# What is required:
Skip the pictures. Retype exactly, and only, the lines between the line holding "Viewport: 281px width, 232px height." and the last line below, inclusive.

# Task input:
************
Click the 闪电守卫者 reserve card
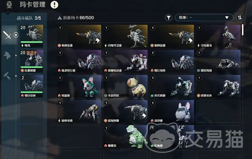Screen dimensions: 252x159 pos(126,36)
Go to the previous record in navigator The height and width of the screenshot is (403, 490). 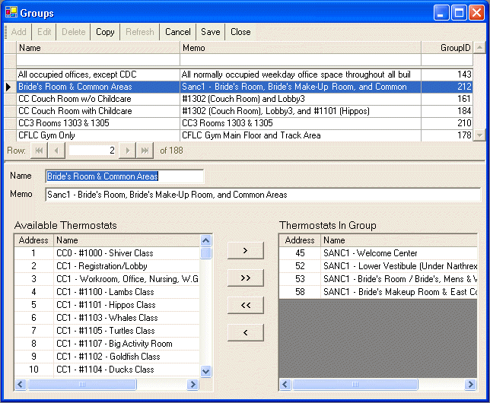[56, 151]
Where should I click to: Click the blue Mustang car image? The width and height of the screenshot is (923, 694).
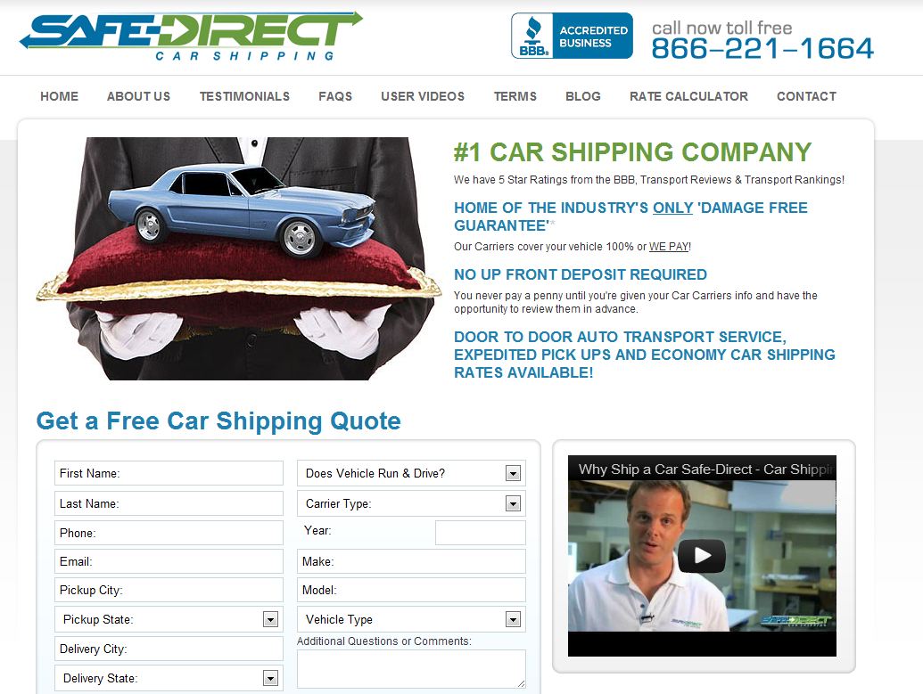click(242, 208)

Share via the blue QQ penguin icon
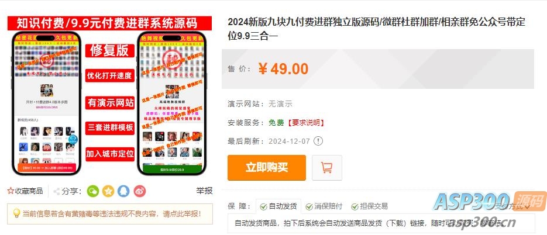click(x=124, y=191)

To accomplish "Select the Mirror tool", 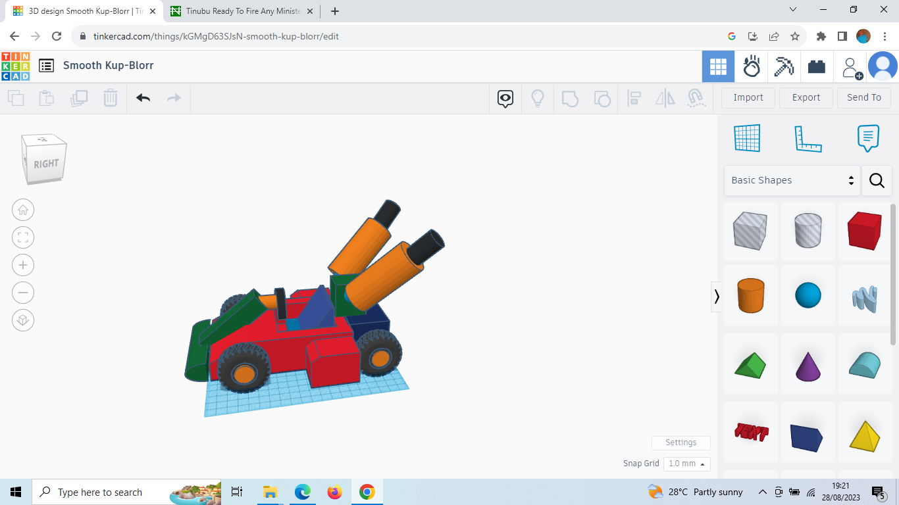I will (665, 97).
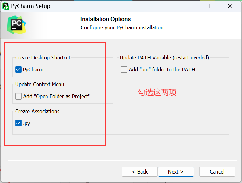Click the PyCharm icon in the title bar
The width and height of the screenshot is (242, 183).
click(5, 6)
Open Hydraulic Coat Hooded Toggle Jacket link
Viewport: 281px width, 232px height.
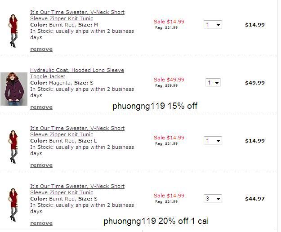point(76,73)
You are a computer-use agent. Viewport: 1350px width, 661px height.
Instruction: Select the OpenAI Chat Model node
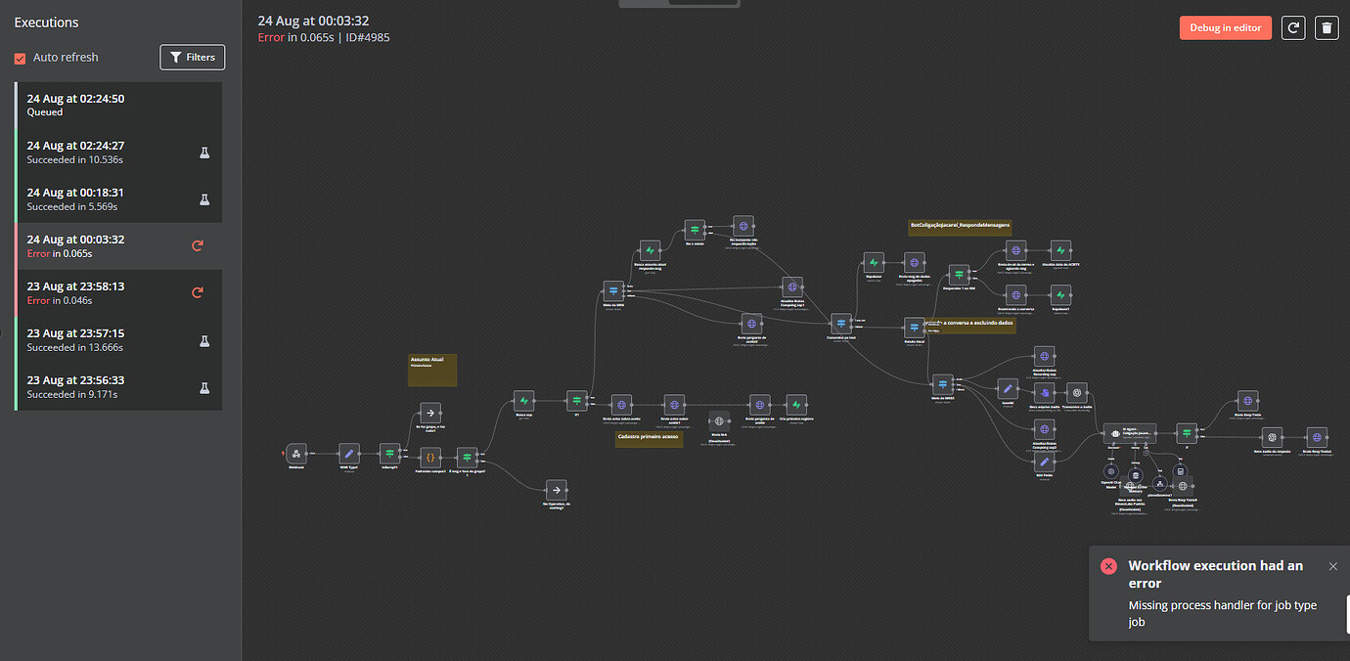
************
# Solution:
Viewport: 281px width, 232px height.
point(76,73)
You are a computer-use agent. Viewport: 1350px width, 661px height.
Instruction: Select the OpenAI Chat Model node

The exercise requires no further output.